One frequently cited allegation concerned the 1987 killing of Francisco Notarantonio, a 66-year-old Belfast man shot by loyalist gunmen. The Guardian reported that Notarantonio's name had been passed to loyalists by FRU agent Brian Nelson in order to divert attention away from Stakeknife.

==Media recordings==
In 1993, Scappaticci met representatives of the ITV programme The Cook Report and discussed IRA activity and the alleged role of Martin McGuinness in the organisation. The meeting took place on 26 August 1993 in the car park of the Culloden Hotel in Cultra, County Down, and was recorded without Scappaticci's knowledge. The recording later became public after the 2003 Stakeknife allegations.

The Kenova final report said that the belief that Scappaticci had betrayed the republican movement by acting as an agent, and the knowledge that he had spoken to The Cook Report, put his life at risk and led to his resettlement in England under a new identity at public expense.

In March 2024, the BBC broadcast previously unpublished footage of Scappaticci outside his former home in 2004 as part of the documentary Our Dirty War: The British State and the IRA.

==Operation Kenova and legal proceedings==
In October 2015, the Police Service of Northern Ireland announced that Stakeknife would be investigated in connection with at least 24 murders. In June 2016, it was announced that the investigation, known as Operation Kenova, would be led by Bedfordshire Police and would examine alleged crimes by IRA members, British Army personnel, police officers and others.

Scappaticci was arrested in January 2018 as part of the Kenova investigation in relation to offences connected with its terms of reference. A laptop recovered during the search of his home contained extreme pornographic images.

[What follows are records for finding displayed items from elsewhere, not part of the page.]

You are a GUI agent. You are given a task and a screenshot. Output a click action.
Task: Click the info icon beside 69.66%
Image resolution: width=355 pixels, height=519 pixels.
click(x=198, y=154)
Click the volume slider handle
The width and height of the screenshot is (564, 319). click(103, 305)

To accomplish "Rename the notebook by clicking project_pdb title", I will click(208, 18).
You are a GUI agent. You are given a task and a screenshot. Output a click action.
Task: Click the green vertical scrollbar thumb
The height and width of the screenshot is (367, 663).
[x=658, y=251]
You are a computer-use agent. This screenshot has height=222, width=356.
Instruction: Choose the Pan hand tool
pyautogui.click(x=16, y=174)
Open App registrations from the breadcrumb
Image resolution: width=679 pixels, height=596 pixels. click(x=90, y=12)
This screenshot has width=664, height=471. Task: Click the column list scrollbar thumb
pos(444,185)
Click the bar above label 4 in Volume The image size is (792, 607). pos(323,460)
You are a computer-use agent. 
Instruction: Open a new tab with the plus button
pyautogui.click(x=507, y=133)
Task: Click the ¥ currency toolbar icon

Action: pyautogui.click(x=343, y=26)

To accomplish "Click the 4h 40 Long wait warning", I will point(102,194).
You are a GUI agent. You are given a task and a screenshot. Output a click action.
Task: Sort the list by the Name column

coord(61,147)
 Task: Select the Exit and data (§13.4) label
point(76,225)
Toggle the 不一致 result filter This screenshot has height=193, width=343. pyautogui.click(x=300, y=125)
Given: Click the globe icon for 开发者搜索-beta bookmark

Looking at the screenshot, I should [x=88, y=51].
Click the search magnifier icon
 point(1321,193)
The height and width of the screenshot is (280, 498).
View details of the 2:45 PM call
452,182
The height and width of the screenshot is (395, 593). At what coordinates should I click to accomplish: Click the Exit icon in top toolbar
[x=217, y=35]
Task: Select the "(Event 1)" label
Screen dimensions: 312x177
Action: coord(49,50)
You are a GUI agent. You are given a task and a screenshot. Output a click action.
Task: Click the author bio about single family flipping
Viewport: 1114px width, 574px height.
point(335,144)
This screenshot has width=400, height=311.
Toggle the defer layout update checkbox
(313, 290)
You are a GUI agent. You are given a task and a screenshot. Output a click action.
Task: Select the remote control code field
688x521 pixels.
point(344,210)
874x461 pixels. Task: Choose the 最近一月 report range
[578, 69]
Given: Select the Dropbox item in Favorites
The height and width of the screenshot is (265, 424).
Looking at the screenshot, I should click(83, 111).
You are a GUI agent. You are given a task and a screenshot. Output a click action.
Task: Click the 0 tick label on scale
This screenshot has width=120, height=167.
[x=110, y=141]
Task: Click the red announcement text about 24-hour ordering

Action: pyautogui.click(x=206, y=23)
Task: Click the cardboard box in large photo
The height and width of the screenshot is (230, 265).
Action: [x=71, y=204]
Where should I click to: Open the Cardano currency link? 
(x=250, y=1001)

In December 2018, at Westminster Magistrates' Court, Scappaticci pleaded guilty to possessing extreme pornographic material and was sentenced to three months' imprisonment, suspended for 12 months.

On 29 October 2020, the Public Prosecution Service for Northern Ireland decided that Scappaticci would not be prosecuted for perjury. The PPS also decided not to prosecute a number of former security-service personnel believed to have been connected to his handling, and a former member of the PPS.

The Kenova interim report was published in March 2024. The final report was published in December 2025. The final report criticised the continued refusal to confirm or deny whether Scappaticci was Stakeknife, stating that it had a severe impact on victims and families, legitimate public debate, media freedom, open justice and public confidence in state authorities and the criminal-justice system.

==Later life and death==
After being named as Stakeknife in 2003, Scappaticci left Northern Ireland and lived in England under a new identity at public expense. Kenova's final report recorded that he changed his name to Frank Cowley by deed poll in January 2020 and that he had to relocate several times because of death threats.

Scappaticci died on 20 March 2023, aged 77. Operation Kenova said that he died of natural causes following an illness. His death was not made public until after his burial. In 2025, the High Court in London ordered that his will be sealed because public inspection would be undesirable or inappropriate.